La Société Civile Immobilière (SCI) est devenue, au fil des années, l’un des outils privilégiés des familles et des chefs d’entreprise pour organiser la détention et la transmission d’un patrimoine immobilier. Sa flexibilité juridique, la simplicité de sa gouvernance et les larges possibilités d’aménagement statutaire en font un dispositif incontournable en matière de gestion patrimoniale.
Mais transmettre son patrimoine ne signifie pas forcément renoncer à sa maîtrise. Nombreux sont les parents qui souhaitent commencer à préparer leur succession — que ce soit pour alléger les droits futurs ou pour anticiper d’éventuels conflits — tout en continuant à percevoir des revenus et à décider de la gestion des biens. Comment concilier ces deux objectifs ?

# # # #

• _TÂCHES ET EXERCICES_:
A - Quelles caractéristiques de la SCI font d'elle un dispositif incontournable en gestion patrimoniale, d'après le texte sur la SCI ? Donnez-les toutes.
B - Recopiez le passage du texte sur la SCI qui va de « Mais transmettre son » jusqu'à « deux objectifs ? ».
C - D'après le texte sur la SCI, pourquoi de nombreux parents souhaitent-ils commencer à préparer leur succession ?

• _DONNÉES RECUEILLIES_:
# # # #

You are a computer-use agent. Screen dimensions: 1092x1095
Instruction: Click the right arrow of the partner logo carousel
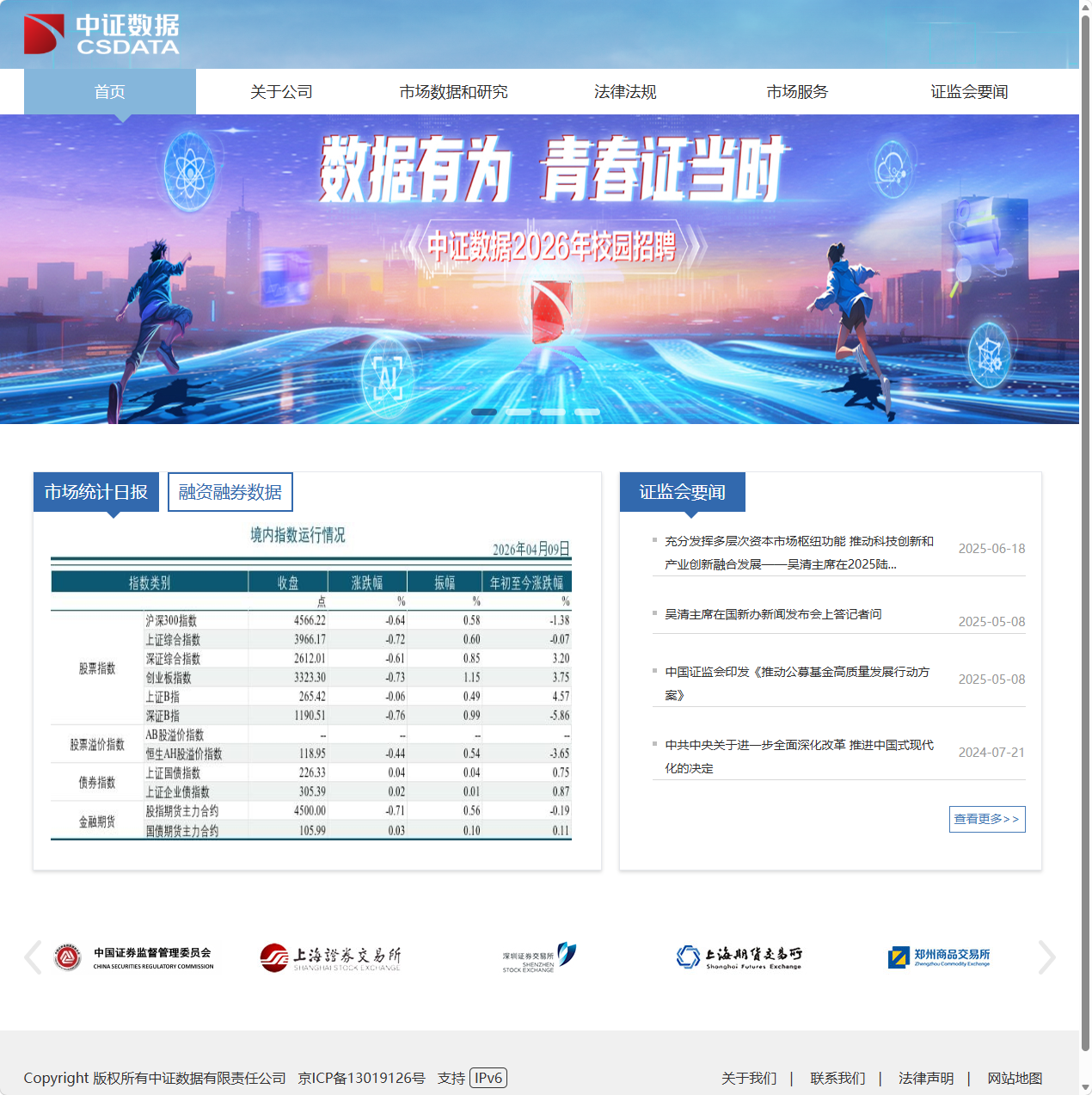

# # # #

• _RÉSULTATS_:
A -
- Sa flexibilité juridique
- La simplicité de sa gouvernance
- Les larges possibilités d'aménagement statutaire

B -
Mais transmettre son patrimoine ne signifie pas forcément renoncer à sa maîtrise. Nombreux sont les parents qui souhaitent commencer à préparer leur succession — que ce soit pour alléger les droits futurs ou pour anticiper d’éventuels conflits — tout en continuant à percevoir des revenus et à décider de la gestion des biens. Comment concilier ces deux objectifs ?

C - Ils veulent alléger les droits futurs ou anticiper d'éventuels conflits.